• Page
— START —
How do you limit records using Distinct and Count - TOP and Rowcount dont work ?

  • I wouldn't waste time on clowns that are obviously not professionals. This site houses professionals helping other professionals. There are professionals with varying levels of experience and then there's the occasional twit that most likely will not stick around. It does take time to provide the necessary scripts and desired results however it is time well spent. There are a lot of people like myself who love the challenge but don't have the time to back pedal.

  • jcrawf02 (1/14/2010)


    So Gail, something that I wonder occasionally (the rest of the time I wonder about everything else :-P) - if I SELECT TOP 10 and ORDER BY the clustered index, can the optimizer figure out that it just needs to look at the first ten records in the index and work with those? Or is it always the case that it will process the query on the dataset and THEN apply the TOP filter?

    Depends on the complexity of the query.

    SELECT TOP 10 * FROM SomeTable

    This so simple that the top can be pushed right down. SQL will only fetch 10 rows from the table. It knows it doesn't need more.
— END —
(Rows of pointing data)
— START —
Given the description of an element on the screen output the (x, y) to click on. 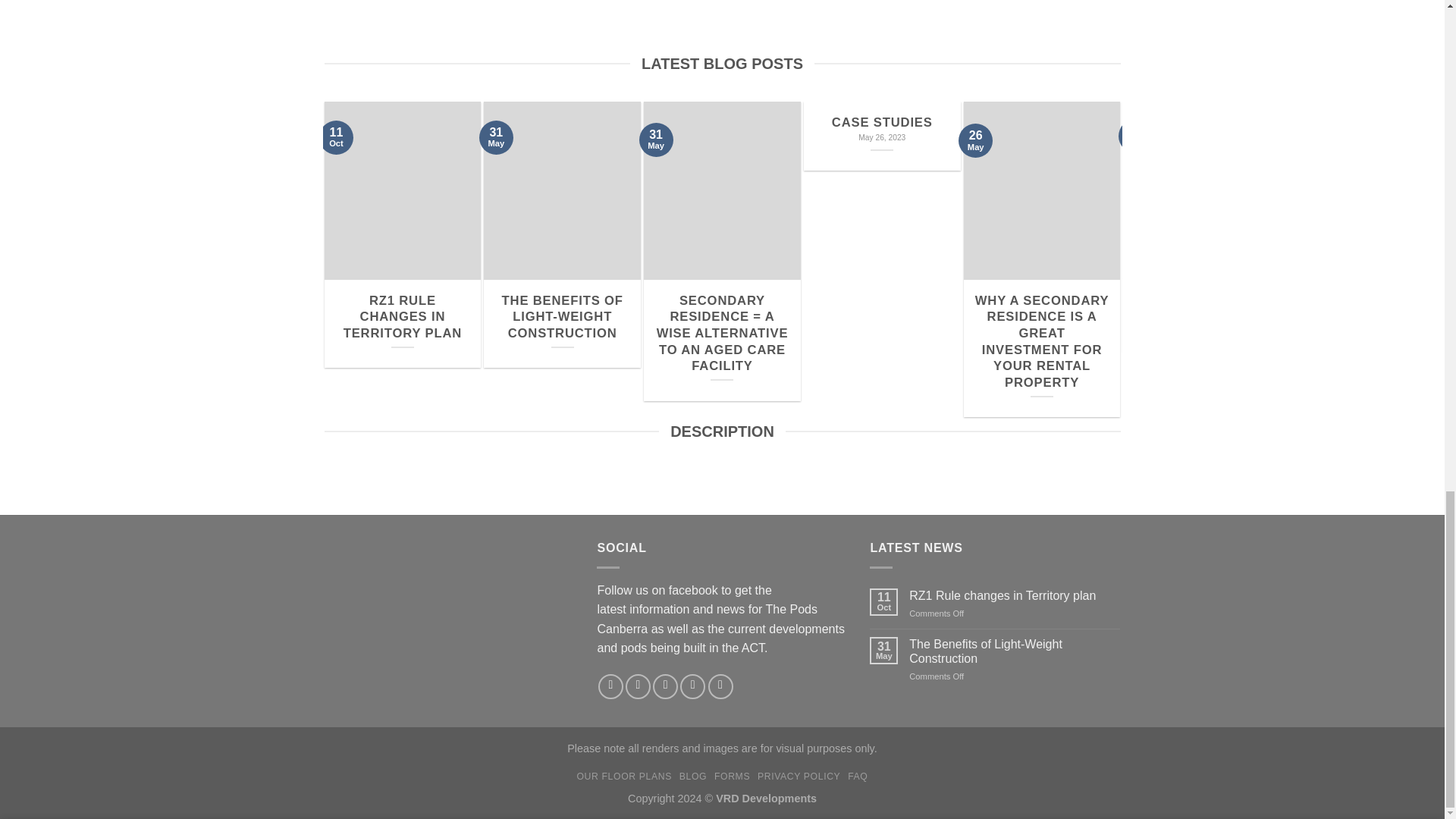
Follow on Facebook (881, 135)
Send us an email (610, 686)
Follow on YouTube (638, 686)
Follow on Pinterest (720, 686)
The Benefits of Light-Weight Construction (665, 686)
Follow on LinkedIn (1013, 651)
RZ1 Rule changes in Territory plan (691, 686)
— END —
• Exercise requirements
[1] In the SQL forum thread, how many rows does SQL fetch from the table for SELECT TOP 10 * FROM SomeTable?
[2] Reproduce the part of the SQL forum thread starting with "So Gail, something" and going on through "the TOP filter?".

• Full answers
[1] It fetches only 10 rows.

[2]
So Gail, something that I wonder occasionally (the rest of the time I wonder about everything else :-P) - if I SELECT TOP 10 and ORDER BY the clustered index, can the optimizer figure out that it just needs to look at the first ten records in the index and work with those? Or is it always the case that it will process the query on the dataset and THEN apply the TOP filter?